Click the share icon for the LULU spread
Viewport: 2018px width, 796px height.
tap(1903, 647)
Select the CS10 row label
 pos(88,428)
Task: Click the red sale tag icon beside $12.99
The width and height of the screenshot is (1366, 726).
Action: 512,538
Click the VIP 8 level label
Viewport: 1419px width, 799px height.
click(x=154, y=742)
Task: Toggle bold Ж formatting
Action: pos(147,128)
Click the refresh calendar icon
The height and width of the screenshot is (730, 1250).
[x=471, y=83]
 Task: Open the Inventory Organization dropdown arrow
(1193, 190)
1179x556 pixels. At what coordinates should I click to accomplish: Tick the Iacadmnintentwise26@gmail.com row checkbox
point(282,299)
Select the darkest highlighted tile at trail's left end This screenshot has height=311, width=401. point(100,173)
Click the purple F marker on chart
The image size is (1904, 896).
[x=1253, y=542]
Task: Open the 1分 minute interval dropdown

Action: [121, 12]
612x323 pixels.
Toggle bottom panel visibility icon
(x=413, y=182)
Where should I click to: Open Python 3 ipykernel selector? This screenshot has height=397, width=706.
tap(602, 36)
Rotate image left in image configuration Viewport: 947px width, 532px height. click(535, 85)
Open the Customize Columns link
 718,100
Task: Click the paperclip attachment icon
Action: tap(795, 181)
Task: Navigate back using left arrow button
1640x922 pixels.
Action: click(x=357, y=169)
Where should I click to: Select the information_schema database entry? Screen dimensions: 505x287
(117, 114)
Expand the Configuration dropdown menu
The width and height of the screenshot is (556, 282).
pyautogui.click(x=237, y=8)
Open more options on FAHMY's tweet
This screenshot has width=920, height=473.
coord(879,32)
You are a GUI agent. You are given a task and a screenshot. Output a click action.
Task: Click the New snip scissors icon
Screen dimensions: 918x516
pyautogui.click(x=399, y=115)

━━━

• Exercise prompt:
Copy these records line for line.

• Result of the task:
Click the share icon for the LULU spread
Viewport: 2018px width, 796px height.
tap(1903, 647)
Select the CS10 row label
 pos(88,428)
Task: Click the red sale tag icon beside $12.99
The width and height of the screenshot is (1366, 726).
Action: 512,538
Click the VIP 8 level label
Viewport: 1419px width, 799px height.
click(x=154, y=742)
Task: Toggle bold Ж formatting
Action: pos(147,128)
Click the refresh calendar icon
The height and width of the screenshot is (730, 1250).
[x=471, y=83]
 Task: Open the Inventory Organization dropdown arrow
(1193, 190)
1179x556 pixels. At what coordinates should I click to accomplish: Tick the Iacadmnintentwise26@gmail.com row checkbox
point(282,299)
Select the darkest highlighted tile at trail's left end This screenshot has height=311, width=401. point(100,173)
Click the purple F marker on chart
The image size is (1904, 896).
[x=1253, y=542]
Task: Open the 1分 minute interval dropdown

Action: [121, 12]
612x323 pixels.
Toggle bottom panel visibility icon
(x=413, y=182)
Where should I click to: Open Python 3 ipykernel selector? This screenshot has height=397, width=706.
tap(602, 36)
Rotate image left in image configuration Viewport: 947px width, 532px height. click(535, 85)
Open the Customize Columns link
 718,100
Task: Click the paperclip attachment icon
Action: tap(795, 181)
Task: Navigate back using left arrow button
1640x922 pixels.
Action: click(x=357, y=169)
Where should I click to: Select the information_schema database entry? Screen dimensions: 505x287
(117, 114)
Expand the Configuration dropdown menu
The width and height of the screenshot is (556, 282).
pyautogui.click(x=237, y=8)
Open more options on FAHMY's tweet
This screenshot has width=920, height=473.
coord(879,32)
You are a GUI agent. You are given a task and a screenshot. Output a click action.
Task: Click the New snip scissors icon
Screen dimensions: 918x516
pyautogui.click(x=399, y=115)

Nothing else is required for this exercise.